» **Activity list**
A – Translate the sentence "The spine also contains our spinal cord." from the passage on supporting the spine into Spanish.
B – Copy from the passage on supporting the spine the stretch from "Supporting the spine" through "up on pillows.", character for character.

» **Given passage**

Supporting the spine
In addition to the reasons I outlined above, another reason for increasing the mobility of the pelvis in primary series, is that your pelvis affects your spine. Try sitting in lotus with tight hips and you can see the spine collapse and round. We can try to straighten our spine at that point, but it’s not really possible without either the hips being open and flexible, or propping ourselves up on pillows.
The spine also contains our spinal cord. As you know, the spinal cord is a critical piece of our nervous system. When we move past just the physical strength and flexibility benefits of practice, what we’re ultimately impacting is our nervous system. Remember, the Ashtanga primary series is not just physical. Even in forward bending, the physical is really the vehicle that we use to get into the other aspects of yoga. And the more mobility we have in our pelvis, the more control we have over how we place our spine for practices like pranayama and meditation.

» **Data under study**
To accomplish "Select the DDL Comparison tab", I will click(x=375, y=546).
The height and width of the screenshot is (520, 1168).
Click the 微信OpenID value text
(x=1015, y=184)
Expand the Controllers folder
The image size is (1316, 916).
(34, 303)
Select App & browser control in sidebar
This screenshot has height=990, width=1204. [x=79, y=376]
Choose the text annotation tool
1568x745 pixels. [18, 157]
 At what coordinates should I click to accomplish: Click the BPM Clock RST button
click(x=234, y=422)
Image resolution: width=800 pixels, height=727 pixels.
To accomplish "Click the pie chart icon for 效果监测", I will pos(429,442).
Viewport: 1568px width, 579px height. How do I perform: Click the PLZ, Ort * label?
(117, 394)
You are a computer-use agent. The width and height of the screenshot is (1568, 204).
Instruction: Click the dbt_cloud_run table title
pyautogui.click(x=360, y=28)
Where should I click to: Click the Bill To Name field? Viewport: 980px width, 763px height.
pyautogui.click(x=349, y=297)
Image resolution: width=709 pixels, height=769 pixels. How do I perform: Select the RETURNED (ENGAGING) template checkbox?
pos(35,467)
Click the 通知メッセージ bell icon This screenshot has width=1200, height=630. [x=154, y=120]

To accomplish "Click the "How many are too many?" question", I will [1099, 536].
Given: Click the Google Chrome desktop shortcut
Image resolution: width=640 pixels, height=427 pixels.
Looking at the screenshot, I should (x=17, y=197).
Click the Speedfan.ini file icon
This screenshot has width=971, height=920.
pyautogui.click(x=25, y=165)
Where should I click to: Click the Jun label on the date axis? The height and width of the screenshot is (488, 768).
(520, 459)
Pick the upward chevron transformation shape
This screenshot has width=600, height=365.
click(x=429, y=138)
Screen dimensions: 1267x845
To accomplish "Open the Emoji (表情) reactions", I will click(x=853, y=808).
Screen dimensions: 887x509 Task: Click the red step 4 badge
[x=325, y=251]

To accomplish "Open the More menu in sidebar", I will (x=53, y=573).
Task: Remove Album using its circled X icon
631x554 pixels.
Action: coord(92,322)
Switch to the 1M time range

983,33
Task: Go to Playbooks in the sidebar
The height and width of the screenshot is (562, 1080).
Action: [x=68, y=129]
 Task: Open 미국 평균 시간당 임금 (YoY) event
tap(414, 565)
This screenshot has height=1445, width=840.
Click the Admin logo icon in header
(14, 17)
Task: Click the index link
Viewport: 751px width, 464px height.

» **Responses for each task**
A – La columna vertebral también contiene nuestra médula espinal.

B –
Supporting the spine
In addition to the reasons I outlined above, another reason for increasing the mobility of the pelvis in primary series, is that your pelvis affects your spine. Try sitting in lotus with tight hips and you can see the spine collapse and round. We can try to straighten our spine at that point, but it’s not really possible without either the hips being open and flexible, or propping ourselves up on pillows.